即使一個國家能夠動用軍事力量摧毀其他國家的核設施,也無法抹去後者所積累的知識,無法消除其研究人員的作用,無法根除其推進核開發的動機。不僅如此,受到攻擊的一方可能從中吸取教訓,認識到“為了求生存,必須擁有更可靠的威懾手段”。

美國於今年2月對伊朗發動的這場戰爭,正成為這一教訓的典型例證。從德黑蘭決策者的角度來看,“停留在即將擁有核武器的狀態”或許才是最危險的,這並不令人意外。此處值得擔憂的一個悖論是:為阻止核武器而發動的戰爭,是否會在數年後催生更為秘密且深藏地下的核開發。預防性戰爭是一場極其危險的賭博。

美國的第四個失敗之處是被盟友拖累。

值得警惕的不僅是敵人,盟友有時會將大國拖入深淵。以色列和海灣國家的最終目標與美國的核心利益並非完全一致。然而,當“不放棄”的承諾變成一張空白支票時,有限的行動很容易演變成政權更迭,而政權更迭又很容易引發地區秩序的重塑。

盟友是必要的。但聯盟是遏制對手的保障,而不是全力滿足盟友要求的契約。如果搞不清“為誰而戰”,戰爭目標就會變得模糊。

美國的第五個失敗之處在於戰爭總是從小規模開始,然後發展到難以收場。

根據美國最初的解釋,對伊朗採取的軍事行動是有限、短暫且克制的。然而,在荷姆茲海峽局勢、報復循環、盟友的要求以及國內政治聲望等多種因素的綜合作用下,美國此前關於對伊軍事行動的說法變得不可信。
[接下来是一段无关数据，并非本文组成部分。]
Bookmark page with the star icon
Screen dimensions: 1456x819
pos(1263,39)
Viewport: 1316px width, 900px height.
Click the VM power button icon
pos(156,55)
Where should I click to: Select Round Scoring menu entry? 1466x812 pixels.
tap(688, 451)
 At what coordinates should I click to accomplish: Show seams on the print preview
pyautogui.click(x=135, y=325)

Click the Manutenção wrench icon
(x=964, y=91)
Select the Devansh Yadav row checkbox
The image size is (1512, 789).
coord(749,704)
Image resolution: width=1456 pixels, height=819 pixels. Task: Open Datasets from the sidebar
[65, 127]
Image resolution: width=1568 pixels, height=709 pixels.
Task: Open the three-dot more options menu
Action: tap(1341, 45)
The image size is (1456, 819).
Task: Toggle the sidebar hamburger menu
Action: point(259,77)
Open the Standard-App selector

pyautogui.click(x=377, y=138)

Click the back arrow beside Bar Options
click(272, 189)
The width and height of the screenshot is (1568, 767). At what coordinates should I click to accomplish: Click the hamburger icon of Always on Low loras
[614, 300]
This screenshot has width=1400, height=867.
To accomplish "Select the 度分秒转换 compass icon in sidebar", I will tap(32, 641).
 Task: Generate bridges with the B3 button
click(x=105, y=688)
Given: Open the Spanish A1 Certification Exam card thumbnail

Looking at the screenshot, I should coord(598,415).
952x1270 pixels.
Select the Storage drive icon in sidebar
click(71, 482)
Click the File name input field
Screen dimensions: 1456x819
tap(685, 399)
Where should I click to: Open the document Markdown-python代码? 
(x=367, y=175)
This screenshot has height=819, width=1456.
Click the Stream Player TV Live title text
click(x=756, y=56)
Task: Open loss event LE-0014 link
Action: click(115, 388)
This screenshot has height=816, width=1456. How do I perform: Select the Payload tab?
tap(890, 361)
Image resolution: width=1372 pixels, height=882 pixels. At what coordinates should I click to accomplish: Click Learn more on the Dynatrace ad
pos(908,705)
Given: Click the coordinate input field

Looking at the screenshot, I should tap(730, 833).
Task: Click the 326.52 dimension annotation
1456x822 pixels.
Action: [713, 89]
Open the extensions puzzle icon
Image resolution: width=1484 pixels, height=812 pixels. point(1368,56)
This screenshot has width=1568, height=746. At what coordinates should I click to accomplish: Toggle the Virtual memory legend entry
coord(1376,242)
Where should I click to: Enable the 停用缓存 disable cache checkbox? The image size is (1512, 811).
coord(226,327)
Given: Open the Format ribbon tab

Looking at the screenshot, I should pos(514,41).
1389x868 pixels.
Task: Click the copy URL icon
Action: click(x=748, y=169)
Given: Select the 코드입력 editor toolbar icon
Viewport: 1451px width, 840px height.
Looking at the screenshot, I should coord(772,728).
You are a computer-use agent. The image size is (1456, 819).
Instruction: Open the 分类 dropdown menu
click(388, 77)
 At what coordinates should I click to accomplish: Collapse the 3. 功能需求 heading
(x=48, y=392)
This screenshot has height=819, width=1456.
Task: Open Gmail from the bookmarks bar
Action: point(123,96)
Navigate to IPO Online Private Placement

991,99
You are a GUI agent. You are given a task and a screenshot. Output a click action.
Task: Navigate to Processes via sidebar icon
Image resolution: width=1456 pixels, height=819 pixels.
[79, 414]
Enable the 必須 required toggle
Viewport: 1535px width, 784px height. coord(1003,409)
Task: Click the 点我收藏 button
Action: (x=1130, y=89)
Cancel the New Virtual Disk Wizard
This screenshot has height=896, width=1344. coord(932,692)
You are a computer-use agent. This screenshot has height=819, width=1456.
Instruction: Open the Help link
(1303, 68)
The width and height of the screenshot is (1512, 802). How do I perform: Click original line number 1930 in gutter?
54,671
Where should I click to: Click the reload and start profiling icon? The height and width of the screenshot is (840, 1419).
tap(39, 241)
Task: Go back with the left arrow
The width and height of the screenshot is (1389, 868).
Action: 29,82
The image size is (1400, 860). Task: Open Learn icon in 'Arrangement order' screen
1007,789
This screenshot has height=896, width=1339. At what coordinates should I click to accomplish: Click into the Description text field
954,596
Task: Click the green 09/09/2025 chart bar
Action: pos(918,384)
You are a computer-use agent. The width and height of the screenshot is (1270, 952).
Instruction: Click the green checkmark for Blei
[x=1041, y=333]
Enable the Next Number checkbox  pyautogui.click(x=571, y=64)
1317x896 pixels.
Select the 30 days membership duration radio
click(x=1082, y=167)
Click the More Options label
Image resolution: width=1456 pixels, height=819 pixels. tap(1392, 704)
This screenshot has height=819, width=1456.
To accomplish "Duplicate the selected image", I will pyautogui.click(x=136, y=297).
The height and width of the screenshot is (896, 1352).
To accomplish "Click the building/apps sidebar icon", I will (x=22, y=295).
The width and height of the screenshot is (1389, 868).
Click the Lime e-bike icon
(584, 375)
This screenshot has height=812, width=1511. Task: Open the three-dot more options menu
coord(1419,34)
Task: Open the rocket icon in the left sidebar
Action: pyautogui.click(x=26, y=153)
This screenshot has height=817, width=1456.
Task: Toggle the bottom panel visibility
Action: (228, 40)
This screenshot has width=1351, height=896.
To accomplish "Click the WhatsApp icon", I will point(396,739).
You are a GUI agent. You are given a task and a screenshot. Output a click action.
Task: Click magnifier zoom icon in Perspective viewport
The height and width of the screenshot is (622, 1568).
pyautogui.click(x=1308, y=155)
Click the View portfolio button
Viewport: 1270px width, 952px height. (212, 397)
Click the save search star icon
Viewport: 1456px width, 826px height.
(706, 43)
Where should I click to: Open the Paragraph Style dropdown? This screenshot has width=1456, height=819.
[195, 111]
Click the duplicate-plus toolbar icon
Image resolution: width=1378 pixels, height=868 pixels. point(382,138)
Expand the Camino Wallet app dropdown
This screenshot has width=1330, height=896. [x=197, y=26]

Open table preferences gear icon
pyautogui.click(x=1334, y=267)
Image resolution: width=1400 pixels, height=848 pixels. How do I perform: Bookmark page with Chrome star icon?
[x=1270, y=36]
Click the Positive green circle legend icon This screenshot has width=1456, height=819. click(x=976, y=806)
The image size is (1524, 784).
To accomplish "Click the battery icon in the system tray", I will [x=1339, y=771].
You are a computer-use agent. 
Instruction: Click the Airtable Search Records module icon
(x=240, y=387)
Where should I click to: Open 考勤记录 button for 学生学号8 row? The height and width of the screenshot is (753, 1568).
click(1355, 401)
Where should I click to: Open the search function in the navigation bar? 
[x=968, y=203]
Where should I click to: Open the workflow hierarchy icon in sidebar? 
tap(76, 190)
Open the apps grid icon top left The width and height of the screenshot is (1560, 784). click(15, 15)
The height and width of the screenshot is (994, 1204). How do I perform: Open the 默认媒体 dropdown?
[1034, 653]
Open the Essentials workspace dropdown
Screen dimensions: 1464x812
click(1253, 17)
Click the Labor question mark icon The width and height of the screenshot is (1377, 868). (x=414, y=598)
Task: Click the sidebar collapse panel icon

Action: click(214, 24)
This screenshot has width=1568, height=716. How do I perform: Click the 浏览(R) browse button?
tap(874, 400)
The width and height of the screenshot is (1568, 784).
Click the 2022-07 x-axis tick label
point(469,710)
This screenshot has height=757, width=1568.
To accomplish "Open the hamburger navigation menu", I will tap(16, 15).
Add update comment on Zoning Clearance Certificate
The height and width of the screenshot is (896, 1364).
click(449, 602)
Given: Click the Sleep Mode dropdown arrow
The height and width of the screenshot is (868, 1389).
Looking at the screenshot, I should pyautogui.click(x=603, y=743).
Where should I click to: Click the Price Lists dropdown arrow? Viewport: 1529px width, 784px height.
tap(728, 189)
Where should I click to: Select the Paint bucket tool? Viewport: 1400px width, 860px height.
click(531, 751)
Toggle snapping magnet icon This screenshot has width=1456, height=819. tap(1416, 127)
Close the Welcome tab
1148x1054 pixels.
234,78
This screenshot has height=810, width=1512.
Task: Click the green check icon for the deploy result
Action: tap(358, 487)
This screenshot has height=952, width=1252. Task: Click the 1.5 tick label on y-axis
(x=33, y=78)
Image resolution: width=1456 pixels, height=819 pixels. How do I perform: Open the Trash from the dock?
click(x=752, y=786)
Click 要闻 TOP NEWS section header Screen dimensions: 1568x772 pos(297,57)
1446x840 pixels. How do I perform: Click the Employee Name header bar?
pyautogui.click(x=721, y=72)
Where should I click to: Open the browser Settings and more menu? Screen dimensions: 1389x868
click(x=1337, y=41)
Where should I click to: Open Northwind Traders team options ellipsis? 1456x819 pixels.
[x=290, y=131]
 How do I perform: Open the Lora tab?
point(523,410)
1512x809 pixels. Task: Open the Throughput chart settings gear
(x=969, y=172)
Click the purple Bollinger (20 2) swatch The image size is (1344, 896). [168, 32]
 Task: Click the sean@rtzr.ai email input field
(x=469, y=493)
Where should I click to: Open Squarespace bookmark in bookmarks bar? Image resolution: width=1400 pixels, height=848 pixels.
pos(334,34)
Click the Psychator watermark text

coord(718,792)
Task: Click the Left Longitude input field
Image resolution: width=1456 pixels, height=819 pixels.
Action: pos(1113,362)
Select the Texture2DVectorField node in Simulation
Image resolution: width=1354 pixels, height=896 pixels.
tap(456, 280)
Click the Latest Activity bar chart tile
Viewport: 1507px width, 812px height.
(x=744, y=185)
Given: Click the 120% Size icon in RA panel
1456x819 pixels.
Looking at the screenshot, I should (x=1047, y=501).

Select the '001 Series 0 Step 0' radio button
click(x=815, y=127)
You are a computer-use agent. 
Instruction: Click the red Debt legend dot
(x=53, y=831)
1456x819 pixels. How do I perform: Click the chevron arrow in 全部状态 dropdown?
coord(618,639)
或許在華盛頓,最危險的形容詞就是“有限的”。戰爭的本質往往更多地體現在結束條件,而非最初的解釋。

美國的第六個失敗之處是低估了戰爭的成本和後果。

在美國對伊朗展開大規模軍事行動的頭6天,美軍花費就已超過113億美元,這一數字固然驚人,但更大的代價卻在其他方面。如果美國在中東地區消耗彈藥、艦船等軍事裝備和外交資源,其對其他國家的威懾能力會隨之減弱。戰爭的最大代價往往發生在戰場之外。

如果軍事上的勝利讓華盛頓產生“下一場戰爭也會輕鬆取勝”的錯覺,那麼其副作用將是巨大的。即使美國取得短暫的輝煌勝利,如果後續判斷失誤,也會留下長期的負面影響。

歸根結底,美國的失敗是將戰場上的勝利與政治上的成功混為一談。從長遠國家利益的角度來看,美國更應考慮的是“戰爭能否結束”,而不是“戰爭能否開始”。

這不是情緒化的反戰言論,而是大國應有的綜合考量。一個國家的成熟度不在於發動戰爭的能力,而在於理智地避免戰爭,以及冷靜思考結束戰爭的條件。

本文由日本雅虎新聞網4月3日發表,原題為《川普已經輸了……美國發佈語焉不詳的“勝利宣言”,在對伊攻擊中犯下“決定性錯誤”》,作者是日本防衛大學戰略顧問伊藤隆太。